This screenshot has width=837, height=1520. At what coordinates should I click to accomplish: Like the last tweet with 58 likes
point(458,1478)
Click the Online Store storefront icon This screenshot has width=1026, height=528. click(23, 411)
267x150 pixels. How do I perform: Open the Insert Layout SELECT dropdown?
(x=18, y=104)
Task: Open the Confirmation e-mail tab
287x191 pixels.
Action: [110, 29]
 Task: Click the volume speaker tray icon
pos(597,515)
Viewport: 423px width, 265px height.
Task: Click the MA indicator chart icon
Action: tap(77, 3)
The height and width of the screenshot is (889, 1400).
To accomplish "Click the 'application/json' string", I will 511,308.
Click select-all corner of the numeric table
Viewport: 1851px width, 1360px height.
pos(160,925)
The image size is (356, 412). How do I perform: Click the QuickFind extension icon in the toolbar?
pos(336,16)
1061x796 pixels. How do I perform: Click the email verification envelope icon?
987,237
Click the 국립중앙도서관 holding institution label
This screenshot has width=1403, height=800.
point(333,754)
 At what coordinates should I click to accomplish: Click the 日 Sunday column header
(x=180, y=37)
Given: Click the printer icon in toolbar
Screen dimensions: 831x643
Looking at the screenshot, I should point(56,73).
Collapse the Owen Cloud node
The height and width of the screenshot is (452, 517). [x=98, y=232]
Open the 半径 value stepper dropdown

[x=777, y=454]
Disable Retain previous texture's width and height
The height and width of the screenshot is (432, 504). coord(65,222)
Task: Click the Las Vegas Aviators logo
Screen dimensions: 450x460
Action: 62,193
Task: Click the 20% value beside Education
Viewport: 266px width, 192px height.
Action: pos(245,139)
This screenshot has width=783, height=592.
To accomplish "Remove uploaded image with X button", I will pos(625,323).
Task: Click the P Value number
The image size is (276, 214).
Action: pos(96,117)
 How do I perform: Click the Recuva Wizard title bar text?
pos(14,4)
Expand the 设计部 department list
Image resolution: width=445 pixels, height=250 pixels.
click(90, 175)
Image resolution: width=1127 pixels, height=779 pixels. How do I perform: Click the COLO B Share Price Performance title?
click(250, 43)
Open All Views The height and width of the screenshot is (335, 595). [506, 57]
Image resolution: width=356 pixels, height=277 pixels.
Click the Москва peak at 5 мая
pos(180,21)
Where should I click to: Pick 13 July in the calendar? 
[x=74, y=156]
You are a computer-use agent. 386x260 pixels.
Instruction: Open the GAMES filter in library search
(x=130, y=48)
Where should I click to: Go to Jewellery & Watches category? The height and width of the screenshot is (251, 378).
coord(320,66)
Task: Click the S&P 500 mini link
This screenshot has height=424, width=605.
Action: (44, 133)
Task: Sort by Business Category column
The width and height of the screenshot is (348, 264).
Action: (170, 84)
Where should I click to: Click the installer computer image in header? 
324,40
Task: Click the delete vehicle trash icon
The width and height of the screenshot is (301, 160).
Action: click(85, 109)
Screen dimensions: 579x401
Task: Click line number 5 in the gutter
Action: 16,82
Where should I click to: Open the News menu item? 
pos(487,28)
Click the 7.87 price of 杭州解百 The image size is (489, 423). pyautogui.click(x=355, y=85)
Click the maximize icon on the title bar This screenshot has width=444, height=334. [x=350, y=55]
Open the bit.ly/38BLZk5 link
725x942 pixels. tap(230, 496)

__Your objective__: Your answer must be the complete listing, reproduced exactly.

__Solution for this exercise__:
This screenshot has width=837, height=1520. At what coordinates should I click to accomplish: Like the last tweet with 58 likes
point(458,1478)
Click the Online Store storefront icon This screenshot has width=1026, height=528. click(23, 411)
267x150 pixels. How do I perform: Open the Insert Layout SELECT dropdown?
(x=18, y=104)
Task: Open the Confirmation e-mail tab
287x191 pixels.
Action: [110, 29]
 Task: Click the volume speaker tray icon
pos(597,515)
Viewport: 423px width, 265px height.
Task: Click the MA indicator chart icon
Action: tap(77, 3)
The height and width of the screenshot is (889, 1400).
To accomplish "Click the 'application/json' string", I will 511,308.
Click select-all corner of the numeric table
Viewport: 1851px width, 1360px height.
pos(160,925)
The image size is (356, 412). How do I perform: Click the QuickFind extension icon in the toolbar?
pos(336,16)
1061x796 pixels. How do I perform: Click the email verification envelope icon?
987,237
Click the 국립중앙도서관 holding institution label
This screenshot has width=1403, height=800.
point(333,754)
 At what coordinates should I click to accomplish: Click the 日 Sunday column header
(x=180, y=37)
Given: Click the printer icon in toolbar
Screen dimensions: 831x643
Looking at the screenshot, I should point(56,73).
Collapse the Owen Cloud node
The height and width of the screenshot is (452, 517). [x=98, y=232]
Open the 半径 value stepper dropdown

[x=777, y=454]
Disable Retain previous texture's width and height
The height and width of the screenshot is (432, 504). coord(65,222)
Task: Click the Las Vegas Aviators logo
Screen dimensions: 450x460
Action: 62,193
Task: Click the 20% value beside Education
Viewport: 266px width, 192px height.
Action: pos(245,139)
This screenshot has width=783, height=592.
To accomplish "Remove uploaded image with X button", I will pos(625,323).
Task: Click the P Value number
The image size is (276, 214).
Action: pos(96,117)
 How do I perform: Click the Recuva Wizard title bar text?
pos(14,4)
Expand the 设计部 department list
Image resolution: width=445 pixels, height=250 pixels.
click(90, 175)
Image resolution: width=1127 pixels, height=779 pixels. How do I perform: Click the COLO B Share Price Performance title?
click(250, 43)
Open All Views The height and width of the screenshot is (335, 595). [506, 57]
Image resolution: width=356 pixels, height=277 pixels.
Click the Москва peak at 5 мая
pos(180,21)
Where should I click to: Pick 13 July in the calendar? 
[x=74, y=156]
You are a computer-use agent. 386x260 pixels.
Instruction: Open the GAMES filter in library search
(x=130, y=48)
Where should I click to: Go to Jewellery & Watches category? The height and width of the screenshot is (251, 378).
coord(320,66)
Task: Click the S&P 500 mini link
This screenshot has height=424, width=605.
Action: (44, 133)
Task: Sort by Business Category column
The width and height of the screenshot is (348, 264).
Action: (170, 84)
Where should I click to: Click the installer computer image in header? 
324,40
Task: Click the delete vehicle trash icon
The width and height of the screenshot is (301, 160).
Action: click(85, 109)
Screen dimensions: 579x401
Task: Click line number 5 in the gutter
Action: 16,82
Where should I click to: Open the News menu item? 
pos(487,28)
Click the 7.87 price of 杭州解百 The image size is (489, 423). pyautogui.click(x=355, y=85)
Click the maximize icon on the title bar This screenshot has width=444, height=334. [x=350, y=55]
Open the bit.ly/38BLZk5 link
725x942 pixels. tap(230, 496)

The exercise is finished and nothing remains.